Esta amarga reflexión llevó a Laurana al borde de la confidencia. ¿Por qué no contarle al párroco lo que sabía del crimen y de Roscio? Un hombre inteligente, agudo, con experiencia y sin prejuicios, ¿no daría acaso con la clave del problema? Pero pensó que el párroco hablaba demasiado, que se complacía en dar una imagen de hombre libre, independiente, corrompido. Además, se sabía que tenía profunda aversión al arcipreste, y si se enteraba de algo que de algún modo arrojara sombras sobre la familia de éste, no se abstendría de adobarlo y propalarlo. Pero a esta reticencia contribuía asimismo, de manera inconsciente, la repugnancia que sentía por la figura del mal cura, aunque en conciencia pensase también que no los había buenos; la misma repugnancia que su madre no ocultaba por el párroco de Santa Ana, a cuya indecencia, como ella decía, oponía la casta conducta del arcipreste.

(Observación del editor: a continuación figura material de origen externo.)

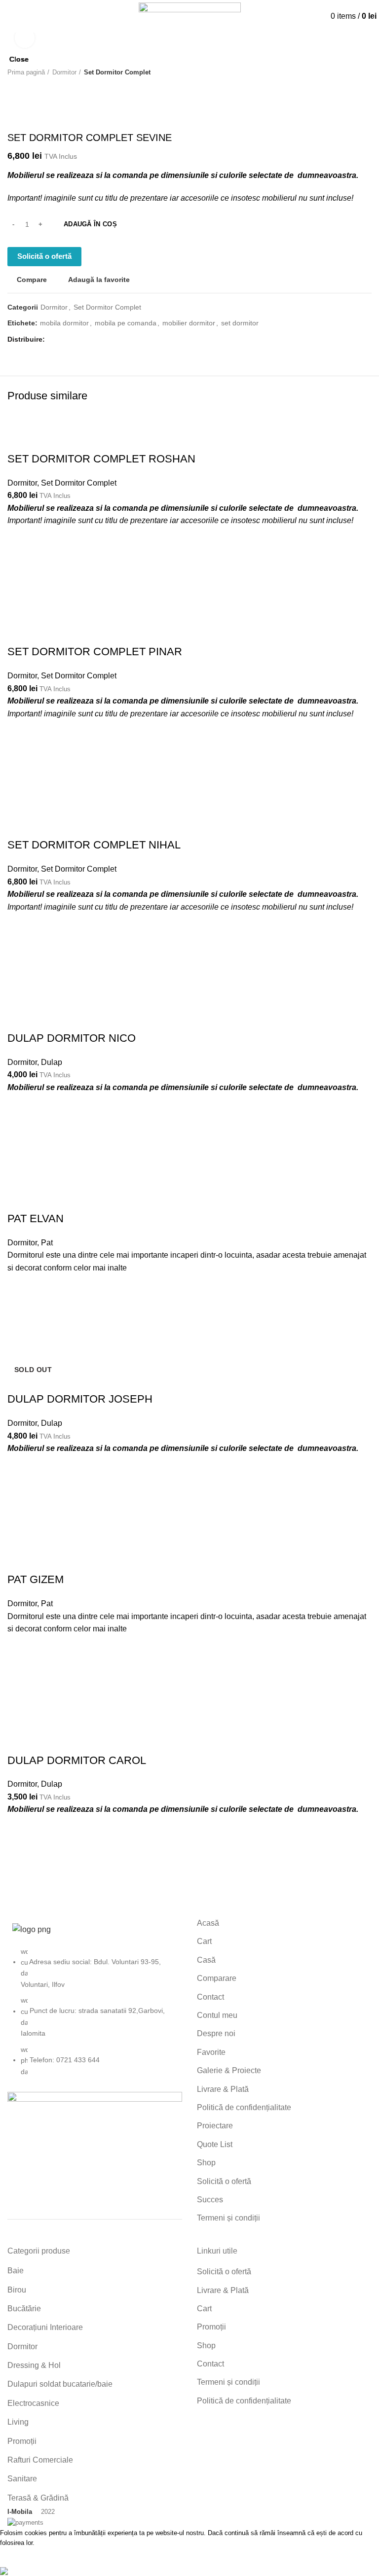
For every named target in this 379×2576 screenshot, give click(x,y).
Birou (16, 2290)
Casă (206, 1960)
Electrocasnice (33, 2403)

—Excluyendo a Rosello, ¿quién más de la provincia cumple, digamos, los requisitos?
—Déjeme pensar —pidió el párroco, y preguntó—: ¿Debemos excluir también a diputados, a senadores?
—Excluyámoslos.
—Pues entonces, el señor Fedeli, el abogado Lavina, el doctor Jacopitto, el abogado Anfosso, el abogado Evangelista, el abogado Boiano, el profesor Camerlato, el abogado Macomer…
—Problema insoluble, parece.
—Eso, insoluble, ya se lo he dicho… Son muchos, muchos, más de lo que puede imaginarse quien no esté en el queso… Pero dígame, ¿qué interés tiene usted en el caso?
—Curiosidad, simple curiosidad… Porque he conocido en el tren a una persona que me ha hablado de alguien de aquí que está prosperando por, digamos, medios ilícitos… —Desde que se interesaba en el crimen mentía Laurana con cierta facilidad; y la cosa lo preocupaba un poco, como si hubiera descubierto en su persona una inclinación oculta.
—Pues entonces… —dijo el párroco, mandando la cuestión al diablo con un ademán. Aunque tampoco parecía muy convencido.
—Lamento haberle hecho perder el tiempo —dijo Laurana.
—Estaba leyendo a Casanova, el texto auténtico de sus memorias… en francés —añadió no sin satisfacción.
—Yo aún no lo he leído —dijo Laurana.
—No es que haya muchas diferencias con el texto que ya conocemos; algo menos florido, quizá… Y reflexionaba en que lo más interesante, si consideramos estas memorias como una especie de manual erótico, lo más verdadero, es esto: que seducir a dos o tres mujeres a la vez es más fácil que seducir a una sola.
—¿En serio? —se maravilló el profesor.
—Se lo digo yo —contestó el párroco llevándose la mano al corazón.